Deep vein thrombosis (DVT) occurs when a blood clot (thrombus) forms in one or more of the deep veins in your body, usually in your legs. Deep vein thrombosis can cause leg pain or swelling, but also can occur with no symptoms.
Deep vein thrombosis can be very serious because blood clots in your veins can break loose, travel through your bloodstream and lodge in your lungs, blocking blood flow (pulmonary embolism).
The article lists many risk factors to be aware of but these two were relevant to me.
Age. Being older than 60 increases your risk of DVT, though it can occur at any age.
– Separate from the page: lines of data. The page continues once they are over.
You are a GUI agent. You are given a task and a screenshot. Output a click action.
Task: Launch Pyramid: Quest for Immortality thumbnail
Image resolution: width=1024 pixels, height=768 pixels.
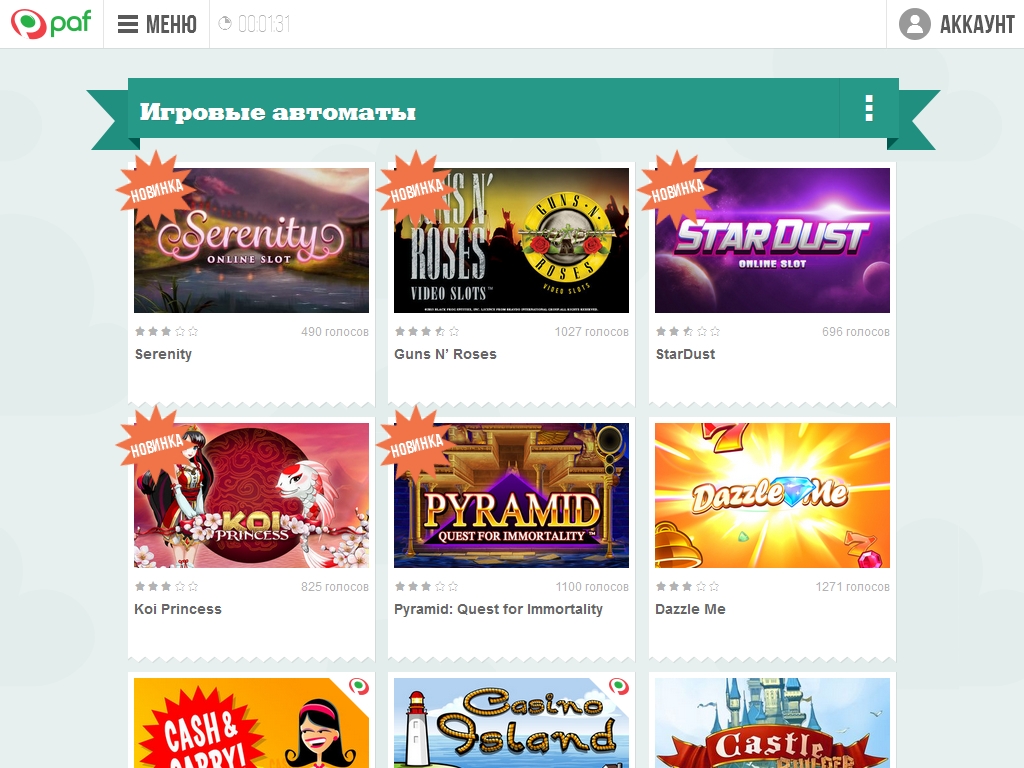point(511,495)
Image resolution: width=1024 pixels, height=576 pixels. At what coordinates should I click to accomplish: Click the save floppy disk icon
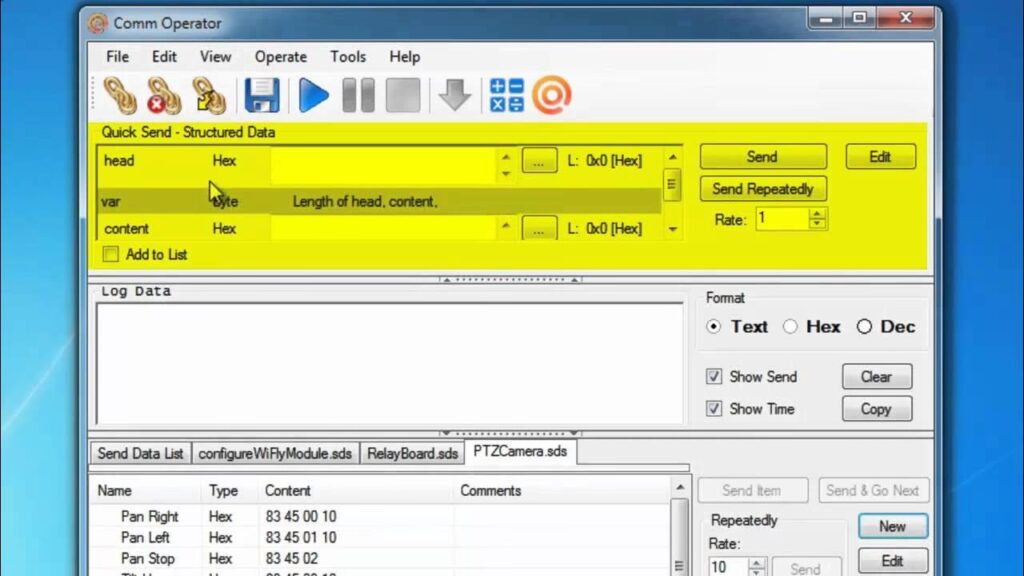[x=261, y=95]
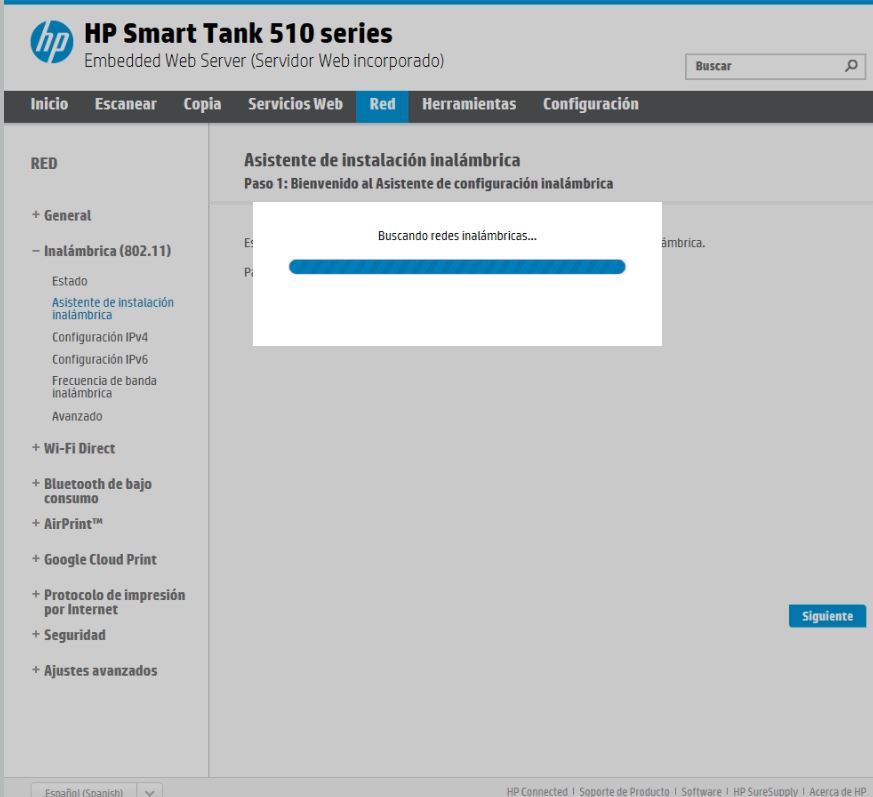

Sitting for long periods of time, such as when driving or flying. When your legs remain still for hours, your calf muscles don’t contract, which normally helps blood circulate. Blood clots can form in the calves of your legs if your calf muscles don’t move for long periods.
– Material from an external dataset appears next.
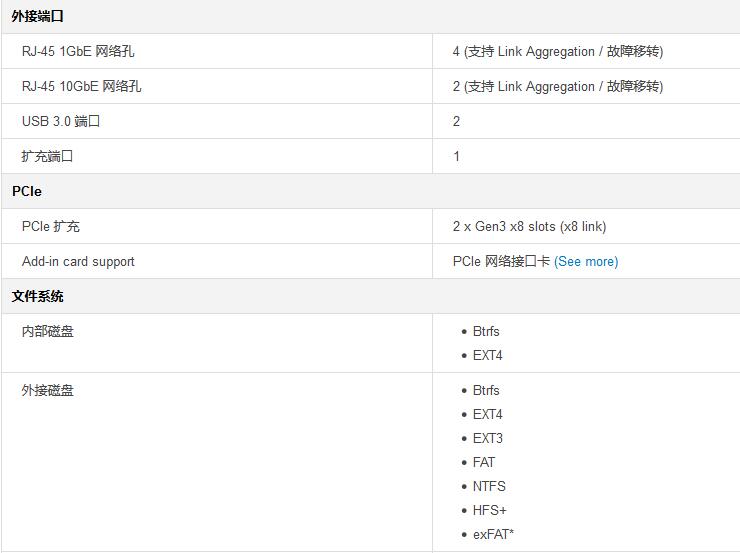Click the 外接端口 section header
The image size is (740, 553).
(38, 16)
When I was living in Cleveland I did not get any exercise at all but now that I am in Monterey where the weather is nice every day and there are places to walk around in my housing complex, I have started going for a 25-minute walk once a day. But is that enough exercise?
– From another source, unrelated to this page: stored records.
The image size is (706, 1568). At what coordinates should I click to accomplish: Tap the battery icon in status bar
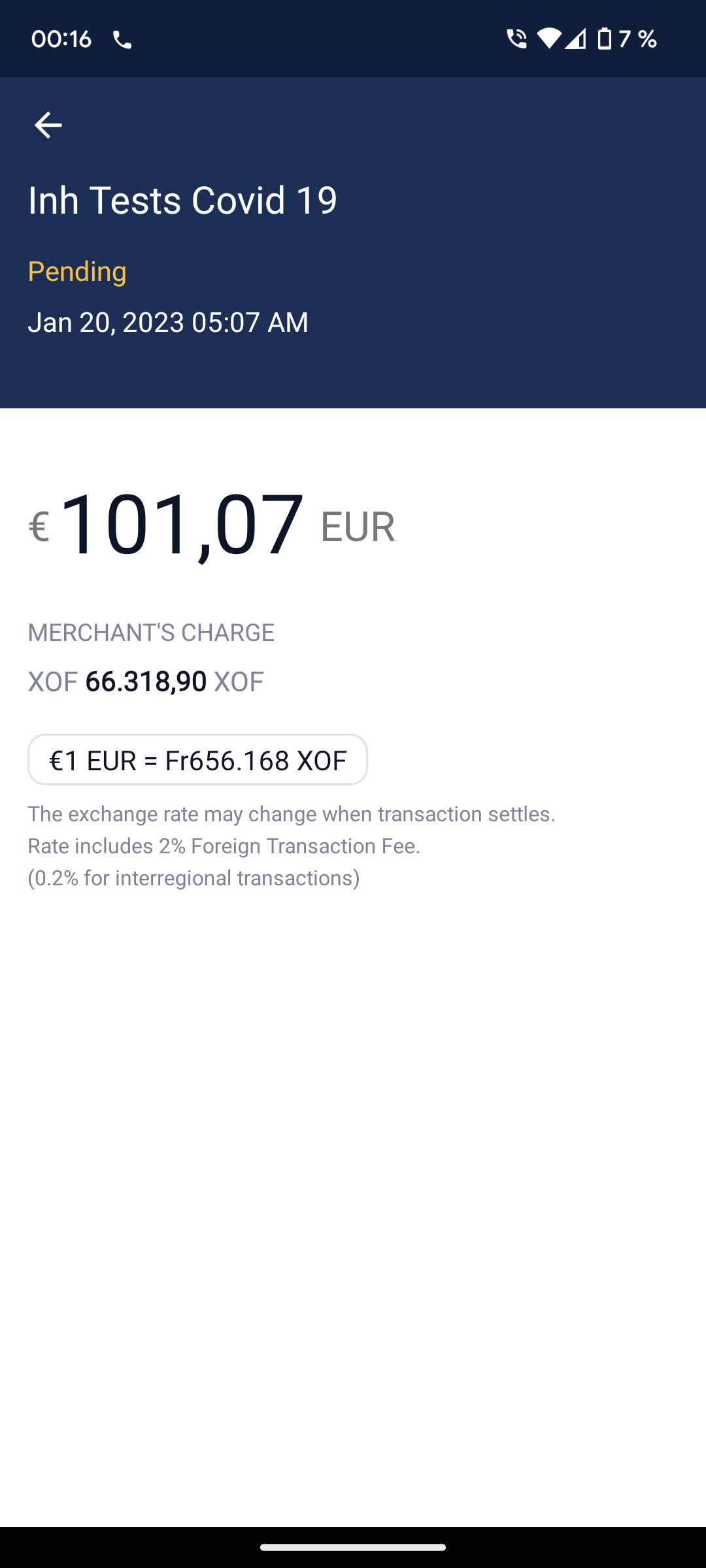click(x=605, y=39)
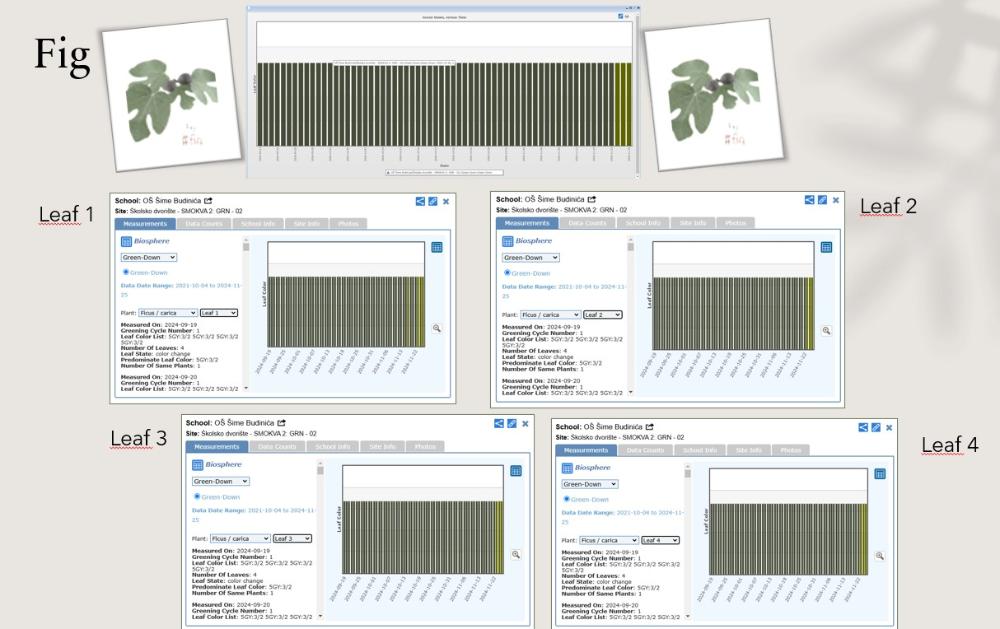Screen dimensions: 1000x629
Task: Click the share icon in Leaf 1 panel
Action: point(420,201)
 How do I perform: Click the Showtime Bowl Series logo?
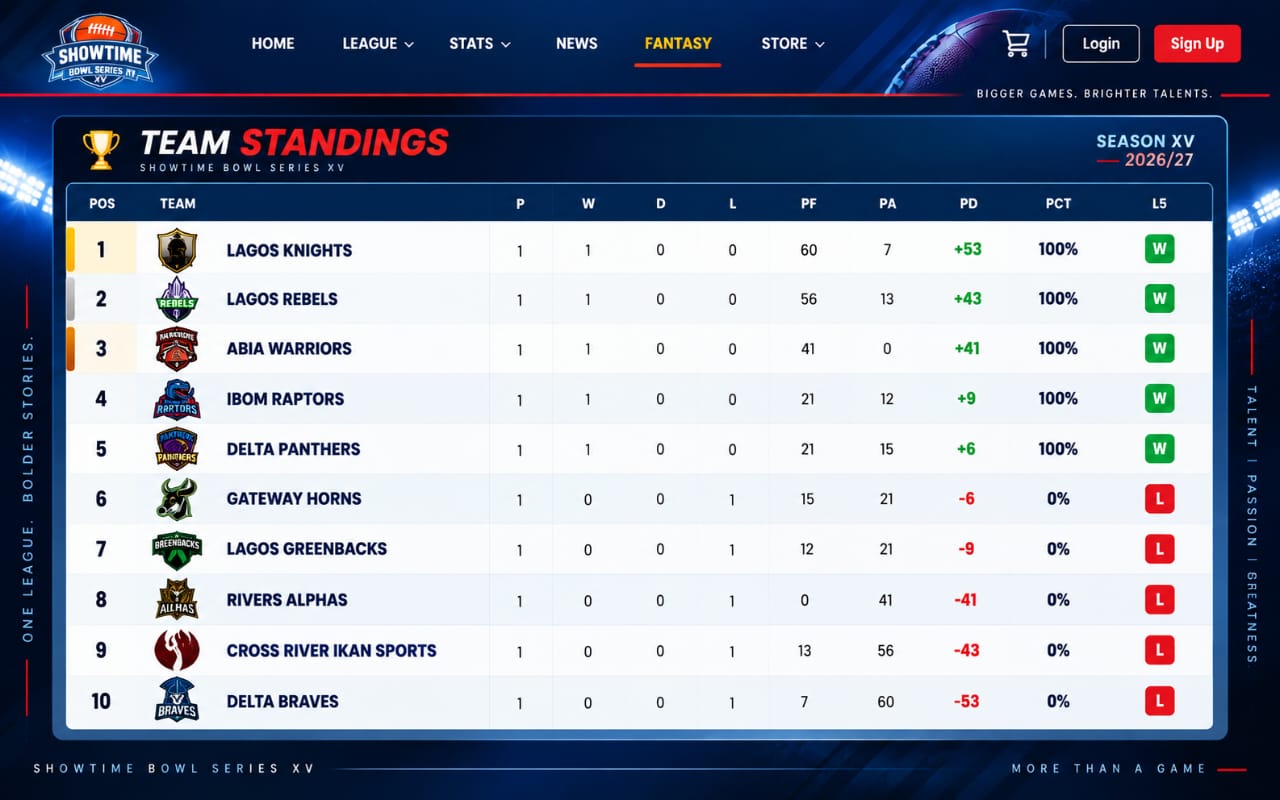tap(100, 52)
Recently I got an iPhone7 as a hand-me-down from my daughter (this has always been the way that I get free phone upgrades, when she upgrades to a new model) and it has a pedometer so I decided to see how many steps a day I took with my normal schedule. It turned out to be around 3,500, and that includes about 2,500 just from the walk. The average American walks about 3,000 to 4,000 steps a day, or roughly 1.5 to 2 miles, so I was about average.
But this is far below the figure of 10,000 per day that one hears bandied about that supposedly should be the goal. I became curious as to where that number came from and whether it had any validity. After all, we know how some health folklore, such as needing to drink eight glasses of water a day, turns out to have no basis at all. According to I-Min Lee, a professor of medicine at Harvard University, that step number does not have any scientific basis either and was a product of marketing. She is the lead author of a new study that found that even 4,400 steps a day produces health benefits for women.
Previous studies have shown that when it comes to physical activity, “some is good, more is better,” but there’s little data on steps and health, particularly long-term health outcomes. I knew this was a critical gap in knowledge, since so many people monitor their step counts. But 4,400 steps per day is a very modest number of steps.
[The goal of 10,000 steps per day] likely originated as a marketing tool. In 1965, the Yamasa Clock and Instrument Company in Japan sold a pedometer called “Manpo-kei,” [which roughly translates to] “ten thousand steps meter” in Japanese. But, for many older people especially, 10,000 steps per day can be a very daunting goal. That’s why we wanted to investigate whether this number was necessary to lower mortality rates.
If you can get to 10,000 steps per day, that’s fantastic, and I certainly would not dissuade you from that goal. For those who are inactive, though, that might not be achievable. Most people average 2,500 steps per day just doing normal activities, like going to the bathroom, walking around the office and getting the mail, so adding 2,000 steps per day more to your usual routine is very doable.
She suggests simple things you can do each day that will increase your step count considerably but almost imperceptibly. This article has more recommendations.
I like it when things can be quantified because that enables me to set targets and see if I have met them. Having the pedometer has encouraged me to become less sedentary by setting achievable daily goals. When trying to adopt a new habit, I have found it better to set modest realistic goals that are not onerous because then one has a better chance of sticking to it. You can slowly raise the bar if you so desire. I read this article that says that regularly getting up and walking around makes people more productive, so I decided to try it. I set an alarm to go off every hour and when it does, I get up and walk around the apartment for about three minutes, which is an easy schedule to maintain, before sitting back at my desk. I find that it does help to renew energy to concentrate on the task at hand.
With my new routine, I end up doing about 7,000 steps a day, and that is going to be my new routine because it seems attainable without much effort.